Data extracted from a collection:
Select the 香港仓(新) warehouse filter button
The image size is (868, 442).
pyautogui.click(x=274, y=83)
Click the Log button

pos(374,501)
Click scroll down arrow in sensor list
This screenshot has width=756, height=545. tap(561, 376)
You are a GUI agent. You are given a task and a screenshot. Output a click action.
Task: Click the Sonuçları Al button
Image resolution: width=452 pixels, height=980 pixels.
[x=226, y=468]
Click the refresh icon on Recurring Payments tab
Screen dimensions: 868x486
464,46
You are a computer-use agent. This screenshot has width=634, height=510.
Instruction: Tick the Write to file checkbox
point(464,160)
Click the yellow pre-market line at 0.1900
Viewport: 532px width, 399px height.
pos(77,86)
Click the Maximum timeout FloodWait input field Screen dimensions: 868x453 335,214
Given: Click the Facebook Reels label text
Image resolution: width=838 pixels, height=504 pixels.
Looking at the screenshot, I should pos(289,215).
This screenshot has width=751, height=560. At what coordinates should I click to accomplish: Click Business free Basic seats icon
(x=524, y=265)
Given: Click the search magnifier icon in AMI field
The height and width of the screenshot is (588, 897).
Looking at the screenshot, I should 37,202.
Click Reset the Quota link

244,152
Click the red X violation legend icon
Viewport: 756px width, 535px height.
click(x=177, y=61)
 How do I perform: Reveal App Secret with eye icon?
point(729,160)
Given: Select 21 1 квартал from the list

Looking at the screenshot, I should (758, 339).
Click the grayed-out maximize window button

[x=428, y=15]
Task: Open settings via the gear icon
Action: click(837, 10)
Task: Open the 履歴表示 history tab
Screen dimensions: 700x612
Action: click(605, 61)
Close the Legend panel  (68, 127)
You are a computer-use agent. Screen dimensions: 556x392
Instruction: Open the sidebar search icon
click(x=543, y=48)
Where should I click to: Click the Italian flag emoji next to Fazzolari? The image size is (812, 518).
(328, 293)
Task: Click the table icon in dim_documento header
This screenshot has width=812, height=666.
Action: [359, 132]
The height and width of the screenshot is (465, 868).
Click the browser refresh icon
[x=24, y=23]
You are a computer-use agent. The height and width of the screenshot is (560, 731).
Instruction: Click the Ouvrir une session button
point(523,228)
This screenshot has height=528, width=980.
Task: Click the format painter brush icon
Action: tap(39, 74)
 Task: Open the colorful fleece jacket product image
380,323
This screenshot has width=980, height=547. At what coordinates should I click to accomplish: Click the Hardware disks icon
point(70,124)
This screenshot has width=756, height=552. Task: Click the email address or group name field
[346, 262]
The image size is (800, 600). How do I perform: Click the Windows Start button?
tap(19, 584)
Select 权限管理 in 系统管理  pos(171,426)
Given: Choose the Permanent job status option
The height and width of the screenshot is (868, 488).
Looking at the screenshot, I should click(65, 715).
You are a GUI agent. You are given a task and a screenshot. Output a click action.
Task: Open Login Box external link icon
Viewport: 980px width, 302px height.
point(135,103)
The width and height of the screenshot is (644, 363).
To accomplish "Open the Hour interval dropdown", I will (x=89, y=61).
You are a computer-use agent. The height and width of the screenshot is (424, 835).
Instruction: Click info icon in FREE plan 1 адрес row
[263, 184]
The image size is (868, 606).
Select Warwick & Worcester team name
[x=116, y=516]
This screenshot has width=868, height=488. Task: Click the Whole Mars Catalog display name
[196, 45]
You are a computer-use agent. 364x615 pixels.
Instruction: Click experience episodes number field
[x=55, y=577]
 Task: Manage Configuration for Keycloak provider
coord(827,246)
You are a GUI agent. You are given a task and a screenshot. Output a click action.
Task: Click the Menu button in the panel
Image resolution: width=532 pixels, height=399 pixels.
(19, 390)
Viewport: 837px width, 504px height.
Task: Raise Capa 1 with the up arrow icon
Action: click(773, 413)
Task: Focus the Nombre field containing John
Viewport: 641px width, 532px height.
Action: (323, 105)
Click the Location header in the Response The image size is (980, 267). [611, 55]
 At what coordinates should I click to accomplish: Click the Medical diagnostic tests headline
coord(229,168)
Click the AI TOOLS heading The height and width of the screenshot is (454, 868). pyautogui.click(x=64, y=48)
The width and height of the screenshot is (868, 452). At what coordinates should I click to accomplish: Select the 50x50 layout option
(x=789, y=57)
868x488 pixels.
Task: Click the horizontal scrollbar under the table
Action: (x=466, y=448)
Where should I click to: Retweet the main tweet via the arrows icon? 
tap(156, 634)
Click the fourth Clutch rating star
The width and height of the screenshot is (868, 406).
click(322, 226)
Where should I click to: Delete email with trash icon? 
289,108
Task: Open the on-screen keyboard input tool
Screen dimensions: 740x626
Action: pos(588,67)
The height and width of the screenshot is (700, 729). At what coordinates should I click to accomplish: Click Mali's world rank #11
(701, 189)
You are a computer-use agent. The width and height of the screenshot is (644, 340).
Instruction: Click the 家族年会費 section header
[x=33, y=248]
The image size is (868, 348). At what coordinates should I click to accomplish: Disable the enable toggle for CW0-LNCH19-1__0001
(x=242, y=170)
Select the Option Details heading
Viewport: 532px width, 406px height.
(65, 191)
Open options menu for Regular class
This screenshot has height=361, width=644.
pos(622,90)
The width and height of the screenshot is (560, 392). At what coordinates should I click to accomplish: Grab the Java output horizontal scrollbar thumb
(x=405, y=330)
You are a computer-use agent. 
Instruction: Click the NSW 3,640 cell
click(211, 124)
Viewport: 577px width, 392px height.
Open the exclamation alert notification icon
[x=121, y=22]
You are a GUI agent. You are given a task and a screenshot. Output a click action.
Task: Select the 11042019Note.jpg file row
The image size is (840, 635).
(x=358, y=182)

About this exercise
Restate the entries above, keeping every word intact.

Solution to the problem
Select the 香港仓(新) warehouse filter button
The image size is (868, 442).
pyautogui.click(x=274, y=83)
Click the Log button

pos(374,501)
Click scroll down arrow in sensor list
This screenshot has width=756, height=545. tap(561, 376)
You are a GUI agent. You are given a task and a screenshot. Output a click action.
Task: Click the Sonuçları Al button
Image resolution: width=452 pixels, height=980 pixels.
[x=226, y=468]
Click the refresh icon on Recurring Payments tab
Screen dimensions: 868x486
464,46
You are a computer-use agent. This screenshot has width=634, height=510.
Instruction: Tick the Write to file checkbox
point(464,160)
Click the yellow pre-market line at 0.1900
Viewport: 532px width, 399px height.
pos(77,86)
Click the Maximum timeout FloodWait input field Screen dimensions: 868x453 335,214
Given: Click the Facebook Reels label text
Image resolution: width=838 pixels, height=504 pixels.
Looking at the screenshot, I should pos(289,215).
This screenshot has width=751, height=560. At what coordinates should I click to accomplish: Click Business free Basic seats icon
(x=524, y=265)
Given: Click the search magnifier icon in AMI field
The height and width of the screenshot is (588, 897).
Looking at the screenshot, I should 37,202.
Click Reset the Quota link

244,152
Click the red X violation legend icon
Viewport: 756px width, 535px height.
click(x=177, y=61)
 How do I perform: Reveal App Secret with eye icon?
point(729,160)
Given: Select 21 1 квартал from the list

Looking at the screenshot, I should (758, 339).
Click the grayed-out maximize window button

[x=428, y=15]
Task: Open settings via the gear icon
Action: click(837, 10)
Task: Open the 履歴表示 history tab
Screen dimensions: 700x612
Action: click(605, 61)
Close the Legend panel  (68, 127)
You are a computer-use agent. Screen dimensions: 556x392
Instruction: Open the sidebar search icon
click(x=543, y=48)
Where should I click to: Click the Italian flag emoji next to Fazzolari? The image size is (812, 518).
(328, 293)
Task: Click the table icon in dim_documento header
This screenshot has width=812, height=666.
Action: [359, 132]
The height and width of the screenshot is (465, 868).
Click the browser refresh icon
[x=24, y=23]
You are a computer-use agent. The height and width of the screenshot is (560, 731).
Instruction: Click the Ouvrir une session button
point(523,228)
This screenshot has height=528, width=980.
Task: Click the format painter brush icon
Action: tap(39, 74)
 Task: Open the colorful fleece jacket product image
380,323
This screenshot has width=980, height=547. At what coordinates should I click to accomplish: Click the Hardware disks icon
point(70,124)
This screenshot has width=756, height=552. Task: Click the email address or group name field
[346, 262]
The image size is (800, 600). How do I perform: Click the Windows Start button?
tap(19, 584)
Select 权限管理 in 系统管理  pos(171,426)
Given: Choose the Permanent job status option
The height and width of the screenshot is (868, 488).
Looking at the screenshot, I should click(65, 715).
You are a GUI agent. You are given a task and a screenshot. Output a click action.
Task: Open Login Box external link icon
Viewport: 980px width, 302px height.
point(135,103)
The width and height of the screenshot is (644, 363).
To accomplish "Open the Hour interval dropdown", I will (x=89, y=61).
You are a computer-use agent. The height and width of the screenshot is (424, 835).
Instruction: Click info icon in FREE plan 1 адрес row
[263, 184]
The image size is (868, 606).
Select Warwick & Worcester team name
[x=116, y=516]
This screenshot has width=868, height=488. Task: Click the Whole Mars Catalog display name
[196, 45]
You are a computer-use agent. 364x615 pixels.
Instruction: Click experience episodes number field
[x=55, y=577]
 Task: Manage Configuration for Keycloak provider
coord(827,246)
You are a GUI agent. You are given a task and a screenshot. Output a click action.
Task: Click the Menu button in the panel
Image resolution: width=532 pixels, height=399 pixels.
(19, 390)
Viewport: 837px width, 504px height.
Task: Raise Capa 1 with the up arrow icon
Action: click(773, 413)
Task: Focus the Nombre field containing John
Viewport: 641px width, 532px height.
Action: (323, 105)
Click the Location header in the Response The image size is (980, 267). [611, 55]
 At what coordinates should I click to accomplish: Click the Medical diagnostic tests headline
coord(229,168)
Click the AI TOOLS heading The height and width of the screenshot is (454, 868). pyautogui.click(x=64, y=48)
The width and height of the screenshot is (868, 452). At what coordinates should I click to accomplish: Select the 50x50 layout option
(x=789, y=57)
868x488 pixels.
Task: Click the horizontal scrollbar under the table
Action: (x=466, y=448)
Where should I click to: Retweet the main tweet via the arrows icon? 
tap(156, 634)
Click the fourth Clutch rating star
The width and height of the screenshot is (868, 406).
click(322, 226)
Where should I click to: Delete email with trash icon? 
289,108
Task: Open the on-screen keyboard input tool
Screen dimensions: 740x626
Action: pos(588,67)
The height and width of the screenshot is (700, 729). At what coordinates should I click to accomplish: Click Mali's world rank #11
(701, 189)
You are a computer-use agent. The width and height of the screenshot is (644, 340).
Instruction: Click the 家族年会費 section header
[x=33, y=248]
The image size is (868, 348). At what coordinates should I click to accomplish: Disable the enable toggle for CW0-LNCH19-1__0001
(x=242, y=170)
Select the Option Details heading
Viewport: 532px width, 406px height.
(65, 191)
Open options menu for Regular class
This screenshot has height=361, width=644.
pos(622,90)
The width and height of the screenshot is (560, 392). At what coordinates should I click to accomplish: Grab the Java output horizontal scrollbar thumb
(x=405, y=330)
You are a computer-use agent. 
Instruction: Click the NSW 3,640 cell
click(211, 124)
Viewport: 577px width, 392px height.
Open the exclamation alert notification icon
[x=121, y=22]
You are a GUI agent. You are given a task and a screenshot. Output a click action.
Task: Select the 11042019Note.jpg file row
The image size is (840, 635).
(x=358, y=182)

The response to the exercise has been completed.